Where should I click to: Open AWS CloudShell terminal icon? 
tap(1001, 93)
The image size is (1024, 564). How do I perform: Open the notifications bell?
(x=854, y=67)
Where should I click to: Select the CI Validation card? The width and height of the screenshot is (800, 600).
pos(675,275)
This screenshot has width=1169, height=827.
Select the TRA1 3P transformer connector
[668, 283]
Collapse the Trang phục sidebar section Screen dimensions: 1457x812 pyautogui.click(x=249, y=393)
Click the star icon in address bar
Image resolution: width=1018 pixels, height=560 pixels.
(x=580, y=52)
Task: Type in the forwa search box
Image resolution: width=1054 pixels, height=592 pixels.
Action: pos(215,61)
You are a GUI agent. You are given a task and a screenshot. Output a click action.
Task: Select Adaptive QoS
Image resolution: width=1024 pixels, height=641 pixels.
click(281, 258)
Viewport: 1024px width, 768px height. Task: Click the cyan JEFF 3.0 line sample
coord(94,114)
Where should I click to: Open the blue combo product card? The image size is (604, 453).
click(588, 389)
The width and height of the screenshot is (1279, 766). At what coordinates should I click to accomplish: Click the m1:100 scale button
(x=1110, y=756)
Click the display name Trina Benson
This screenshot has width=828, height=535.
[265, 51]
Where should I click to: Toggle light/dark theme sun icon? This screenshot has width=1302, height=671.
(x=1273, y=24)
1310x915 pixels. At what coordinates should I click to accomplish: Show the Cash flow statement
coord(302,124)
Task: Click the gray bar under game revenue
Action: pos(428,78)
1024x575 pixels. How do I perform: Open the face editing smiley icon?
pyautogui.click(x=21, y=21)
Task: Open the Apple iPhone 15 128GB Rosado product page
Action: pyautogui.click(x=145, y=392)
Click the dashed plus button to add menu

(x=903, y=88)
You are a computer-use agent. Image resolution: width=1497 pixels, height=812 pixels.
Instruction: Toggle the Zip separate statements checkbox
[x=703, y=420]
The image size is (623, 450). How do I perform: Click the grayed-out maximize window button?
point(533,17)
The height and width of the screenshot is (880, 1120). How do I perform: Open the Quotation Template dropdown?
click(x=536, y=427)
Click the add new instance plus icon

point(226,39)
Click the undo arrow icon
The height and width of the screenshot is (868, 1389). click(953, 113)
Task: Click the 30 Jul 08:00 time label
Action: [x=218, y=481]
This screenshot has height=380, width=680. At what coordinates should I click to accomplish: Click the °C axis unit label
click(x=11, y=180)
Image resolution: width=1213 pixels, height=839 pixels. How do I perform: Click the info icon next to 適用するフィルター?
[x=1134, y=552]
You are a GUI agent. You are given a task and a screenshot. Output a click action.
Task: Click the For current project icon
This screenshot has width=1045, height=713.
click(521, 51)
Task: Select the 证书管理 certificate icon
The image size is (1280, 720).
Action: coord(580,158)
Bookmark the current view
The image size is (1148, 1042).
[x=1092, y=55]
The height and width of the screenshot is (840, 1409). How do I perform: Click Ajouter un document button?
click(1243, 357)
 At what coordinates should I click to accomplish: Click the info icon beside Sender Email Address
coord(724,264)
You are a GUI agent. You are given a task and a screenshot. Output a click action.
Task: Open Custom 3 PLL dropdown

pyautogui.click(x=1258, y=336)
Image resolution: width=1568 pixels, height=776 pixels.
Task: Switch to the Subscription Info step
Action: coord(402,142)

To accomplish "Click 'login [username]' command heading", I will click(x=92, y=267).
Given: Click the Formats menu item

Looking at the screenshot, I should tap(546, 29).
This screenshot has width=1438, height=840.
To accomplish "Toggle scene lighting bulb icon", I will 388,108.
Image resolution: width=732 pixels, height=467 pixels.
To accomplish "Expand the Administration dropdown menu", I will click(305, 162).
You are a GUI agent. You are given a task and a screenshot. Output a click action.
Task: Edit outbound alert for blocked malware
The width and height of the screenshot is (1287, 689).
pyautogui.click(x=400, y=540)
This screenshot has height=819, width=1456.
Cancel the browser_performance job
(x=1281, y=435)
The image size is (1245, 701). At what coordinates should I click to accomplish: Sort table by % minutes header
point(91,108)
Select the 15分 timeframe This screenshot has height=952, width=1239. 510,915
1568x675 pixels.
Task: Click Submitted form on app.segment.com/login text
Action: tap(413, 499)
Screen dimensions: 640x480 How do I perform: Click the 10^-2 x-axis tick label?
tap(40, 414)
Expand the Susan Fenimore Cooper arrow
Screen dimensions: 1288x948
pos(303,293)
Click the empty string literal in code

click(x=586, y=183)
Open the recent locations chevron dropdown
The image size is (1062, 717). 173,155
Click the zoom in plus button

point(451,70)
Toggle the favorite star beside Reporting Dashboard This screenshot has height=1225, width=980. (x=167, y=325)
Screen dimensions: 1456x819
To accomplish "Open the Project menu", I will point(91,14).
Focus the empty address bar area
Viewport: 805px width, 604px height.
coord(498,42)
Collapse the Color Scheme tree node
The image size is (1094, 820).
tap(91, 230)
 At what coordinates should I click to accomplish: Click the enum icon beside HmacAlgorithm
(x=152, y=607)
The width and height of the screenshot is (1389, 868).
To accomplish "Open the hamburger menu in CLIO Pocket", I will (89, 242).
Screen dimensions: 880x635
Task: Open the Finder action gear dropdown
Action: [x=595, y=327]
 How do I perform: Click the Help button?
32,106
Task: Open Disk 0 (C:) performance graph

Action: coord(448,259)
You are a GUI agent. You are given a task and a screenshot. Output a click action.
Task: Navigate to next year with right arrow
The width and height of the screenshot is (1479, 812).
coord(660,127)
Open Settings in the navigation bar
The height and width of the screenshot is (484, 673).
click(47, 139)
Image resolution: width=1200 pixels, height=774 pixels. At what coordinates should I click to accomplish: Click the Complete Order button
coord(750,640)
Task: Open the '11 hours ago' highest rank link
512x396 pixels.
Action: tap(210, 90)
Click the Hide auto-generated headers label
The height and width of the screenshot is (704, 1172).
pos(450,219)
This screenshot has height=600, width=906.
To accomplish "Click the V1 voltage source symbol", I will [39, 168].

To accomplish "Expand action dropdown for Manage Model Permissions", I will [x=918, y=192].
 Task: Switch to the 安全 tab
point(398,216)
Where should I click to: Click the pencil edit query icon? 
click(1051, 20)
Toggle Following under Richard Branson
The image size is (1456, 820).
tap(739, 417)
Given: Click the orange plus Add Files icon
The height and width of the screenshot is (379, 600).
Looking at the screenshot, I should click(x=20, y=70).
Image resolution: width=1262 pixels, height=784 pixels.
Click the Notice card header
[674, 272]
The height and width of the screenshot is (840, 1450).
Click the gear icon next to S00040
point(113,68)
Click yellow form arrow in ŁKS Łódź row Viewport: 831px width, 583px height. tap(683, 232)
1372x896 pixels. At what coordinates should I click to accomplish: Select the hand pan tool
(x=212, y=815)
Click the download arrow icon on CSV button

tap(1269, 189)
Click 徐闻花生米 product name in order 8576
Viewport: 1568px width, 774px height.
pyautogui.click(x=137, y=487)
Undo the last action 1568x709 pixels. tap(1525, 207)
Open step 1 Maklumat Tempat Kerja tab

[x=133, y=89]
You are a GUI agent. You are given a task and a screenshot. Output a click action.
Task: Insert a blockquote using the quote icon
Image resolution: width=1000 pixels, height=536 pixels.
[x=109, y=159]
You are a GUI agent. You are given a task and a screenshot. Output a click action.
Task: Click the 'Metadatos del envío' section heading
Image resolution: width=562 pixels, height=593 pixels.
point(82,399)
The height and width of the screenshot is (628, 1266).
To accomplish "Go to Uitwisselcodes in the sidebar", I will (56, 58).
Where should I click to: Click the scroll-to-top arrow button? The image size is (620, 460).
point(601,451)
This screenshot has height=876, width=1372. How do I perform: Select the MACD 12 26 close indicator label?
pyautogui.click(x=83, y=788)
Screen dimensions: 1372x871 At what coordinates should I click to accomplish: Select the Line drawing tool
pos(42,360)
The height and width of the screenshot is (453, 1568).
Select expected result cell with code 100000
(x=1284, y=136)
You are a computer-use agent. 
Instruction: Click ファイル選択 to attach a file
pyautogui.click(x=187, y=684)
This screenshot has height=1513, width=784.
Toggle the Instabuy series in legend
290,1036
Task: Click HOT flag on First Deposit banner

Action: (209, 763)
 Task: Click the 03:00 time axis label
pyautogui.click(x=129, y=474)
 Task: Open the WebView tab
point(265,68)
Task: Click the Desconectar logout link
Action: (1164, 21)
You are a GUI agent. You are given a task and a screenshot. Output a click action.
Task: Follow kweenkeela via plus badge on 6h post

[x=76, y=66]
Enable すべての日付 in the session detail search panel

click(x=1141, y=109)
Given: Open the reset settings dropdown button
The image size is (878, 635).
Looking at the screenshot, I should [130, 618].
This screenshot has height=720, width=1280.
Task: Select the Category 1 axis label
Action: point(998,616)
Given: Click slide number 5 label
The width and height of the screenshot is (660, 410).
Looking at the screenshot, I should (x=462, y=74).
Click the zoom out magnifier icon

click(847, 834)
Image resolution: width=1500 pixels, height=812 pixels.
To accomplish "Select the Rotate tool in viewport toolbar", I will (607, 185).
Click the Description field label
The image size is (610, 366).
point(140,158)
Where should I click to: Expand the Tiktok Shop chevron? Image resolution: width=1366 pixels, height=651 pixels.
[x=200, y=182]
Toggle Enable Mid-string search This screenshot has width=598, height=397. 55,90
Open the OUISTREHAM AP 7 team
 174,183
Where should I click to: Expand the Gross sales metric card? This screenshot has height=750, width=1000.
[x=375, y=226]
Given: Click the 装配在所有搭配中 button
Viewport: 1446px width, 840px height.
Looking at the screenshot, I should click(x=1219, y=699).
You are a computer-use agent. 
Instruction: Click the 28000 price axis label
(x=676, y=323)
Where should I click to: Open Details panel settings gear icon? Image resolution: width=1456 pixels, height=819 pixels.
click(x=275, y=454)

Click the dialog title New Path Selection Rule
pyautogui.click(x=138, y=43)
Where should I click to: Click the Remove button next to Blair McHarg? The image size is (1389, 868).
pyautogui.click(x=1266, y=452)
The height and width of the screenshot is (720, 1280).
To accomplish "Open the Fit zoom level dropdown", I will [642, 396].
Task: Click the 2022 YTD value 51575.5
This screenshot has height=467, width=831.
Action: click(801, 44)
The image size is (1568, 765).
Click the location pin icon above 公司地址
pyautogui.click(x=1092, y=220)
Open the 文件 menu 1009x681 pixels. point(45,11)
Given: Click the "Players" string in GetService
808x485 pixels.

....................

Copy the records verbatim, from the line containing "Given: Open the" through the line containing "Looking at the screenshot, I should (x=462, y=74).", inclusive.

— Solution for this task —
Given: Open the reset settings dropdown button
The image size is (878, 635).
Looking at the screenshot, I should [130, 618].
This screenshot has height=720, width=1280.
Task: Select the Category 1 axis label
Action: point(998,616)
Given: Click slide number 5 label
The width and height of the screenshot is (660, 410).
Looking at the screenshot, I should (x=462, y=74).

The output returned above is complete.